Par Éric Hoppenot, Inspe Paris – Sorbonne Université, Collège international de philosophie
David Lynch est mort hier 16 janvier, à l’âge de 78 ans. Palme d’or au Festival de Cannes en 1990 pour Sailor et Lula, il était le réalisateur de films étranges qui ne cessent de générer des exégèses, comme Eraserhead (1977), Lost Highway (1997) ou encore Mulholland drive (2001), la série Twin Peaks (1990-1991) et Elephant Man (1980) lauréat de nombreux prix. Cette disparition est aussi l’occasion de reparler de ce film inoubliable.
Au lendemain du succès confidentiel de son premier film Eraserhead, considéré comme une « œuvre underground », David Lynch rêve d’adapter l’autobiographie du chirurgien Frederick Treves, Elephant man, parue en 1923. L’auteur relatait notamment sa rencontre avec John Merrick (Elephant man), homme violenté et exposé dans une foire, qu’il avait réussi à extirper des griffes de son bourreau et pris en charge.
David Lynch propose son projet d’adaptation à six studios différents, mais tout le monde refuse, et d’autres cinéastes s’intéressent à cette histoire. Finalement, Mel Brooks se montre intéressé mais veut voir Eraserhead avant de prendre sa décision. Il sort conquis de la projection et dit au réalisateur : « Tu es complètement fou, je t’aime ! Tu fais le film. » David Lynch gardera une très grande reconnaissance envers Mel Brooks qui l’a toujours soutenu.
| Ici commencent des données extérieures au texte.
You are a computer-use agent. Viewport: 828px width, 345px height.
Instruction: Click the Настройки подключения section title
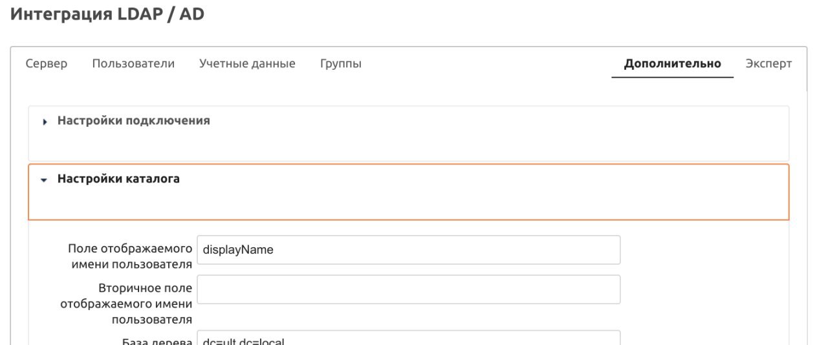[x=134, y=121]
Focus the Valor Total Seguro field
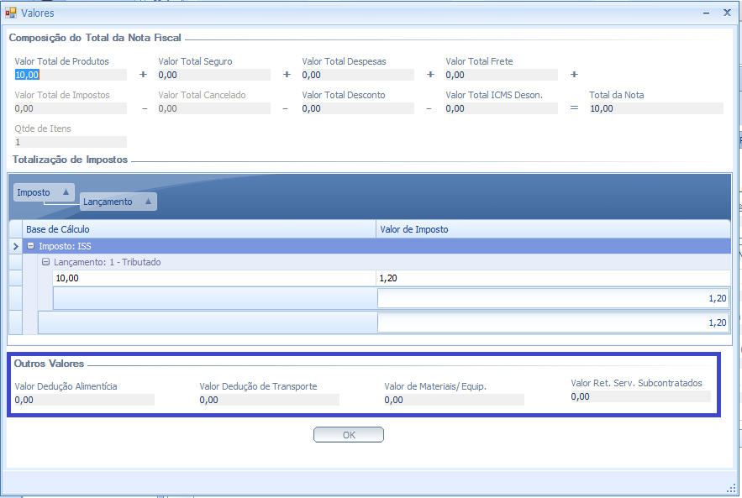This screenshot has width=742, height=498. tap(213, 75)
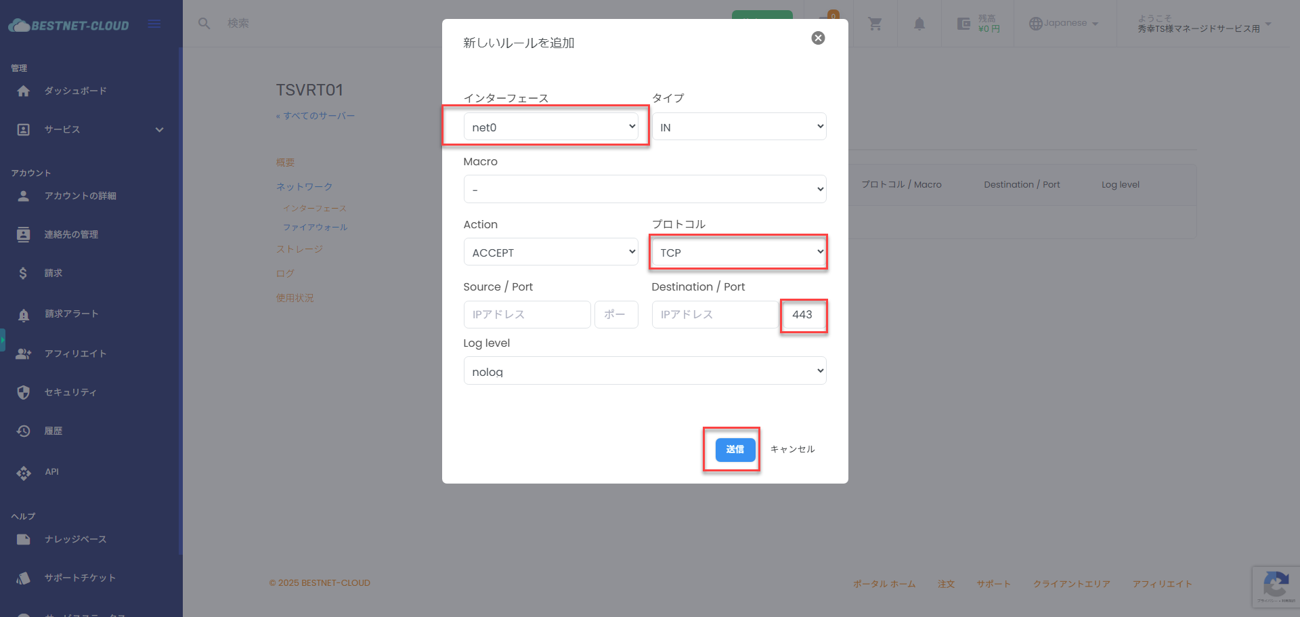Expand the Macro dropdown
Image resolution: width=1300 pixels, height=617 pixels.
click(645, 190)
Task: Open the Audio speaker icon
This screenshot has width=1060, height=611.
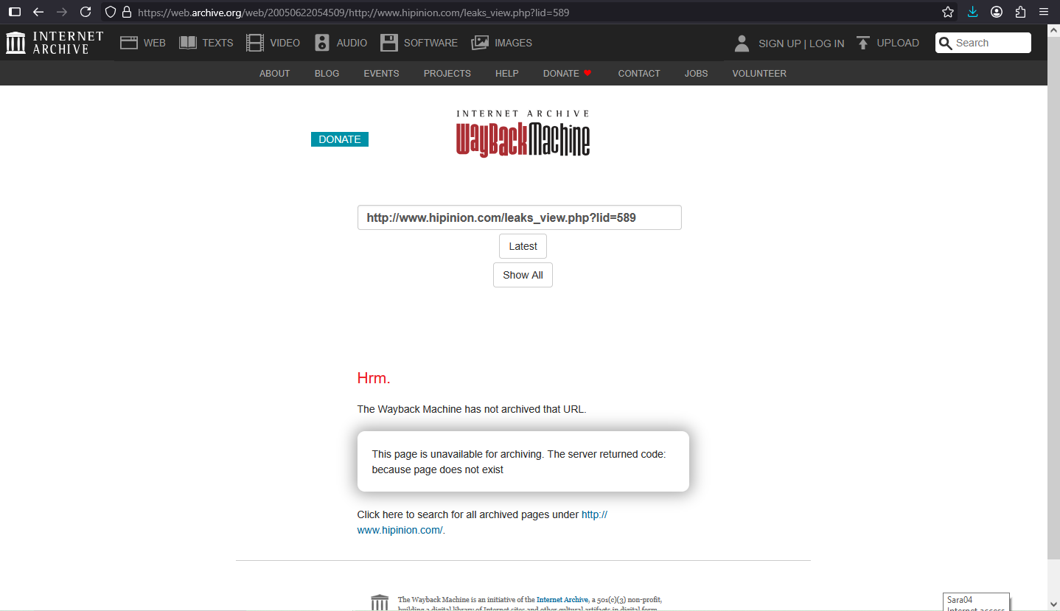Action: point(321,43)

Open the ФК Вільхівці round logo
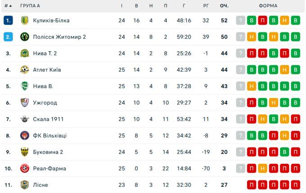(25, 135)
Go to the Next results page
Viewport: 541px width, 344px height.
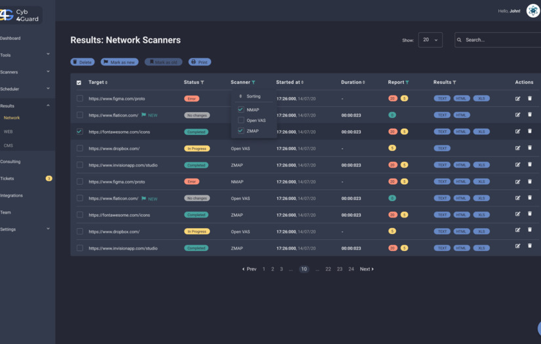pos(367,269)
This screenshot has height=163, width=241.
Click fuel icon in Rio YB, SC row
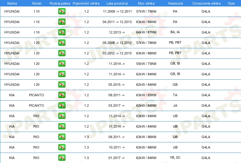[x=62, y=158]
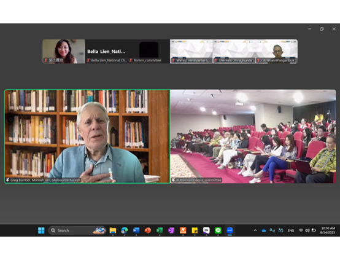Open PowerPoint from the taskbar

point(148,230)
Mel Brooks est aussi le producteur de La Mouche, de David Cronenberg.
Le montage d’Elephant Man ne se fait pas sans difficulté, la Paramount souhaite supprimer plusieurs scènes, notamment la séquence d’ouverture avec les éléphants et aussi le visage de la mère à la fin. Plusieurs producteurs voulaient éliminer tout ce qui avait trait à l’onirisme dans le film. Mais fidèle au projet de David Lynch, Mel Brooks tient bon et refuse toute modification. David Lynch veut mettre en scène la difformité du personnage principal de la manière la plus réaliste possible : le masque que porte le comédien John Hurt a été moulé à partir du véritable moulage de la tête de John Merrick.
Explosion de la ville et du corps
L’un des objectifs du réalisateur est de créer un parallélisme entre l’explosion du corps urbain que représentent ce Londres industriel et le corps de Merrick déformé par les excroissances. Il faut que l’un rejaillisse sur l’autre. Le corps urbain industriel explosant, rejetant sa vapeur et ses déchets sur la chair blessée de Merrick. Un peu comme avec la Lison de La Bête Humaine, de Zola, qui devient à la fin du roman un animal monstrueux détruisant tout sur son passage. Le corps monstrueux de Merrick fonctionne à la manière d’une usine : générateur de fluides, d’énergie, de changements, de transformations successives. David Lynch semble suggérer que, pour une part, c’est la modernité qui engendre le monstrueux.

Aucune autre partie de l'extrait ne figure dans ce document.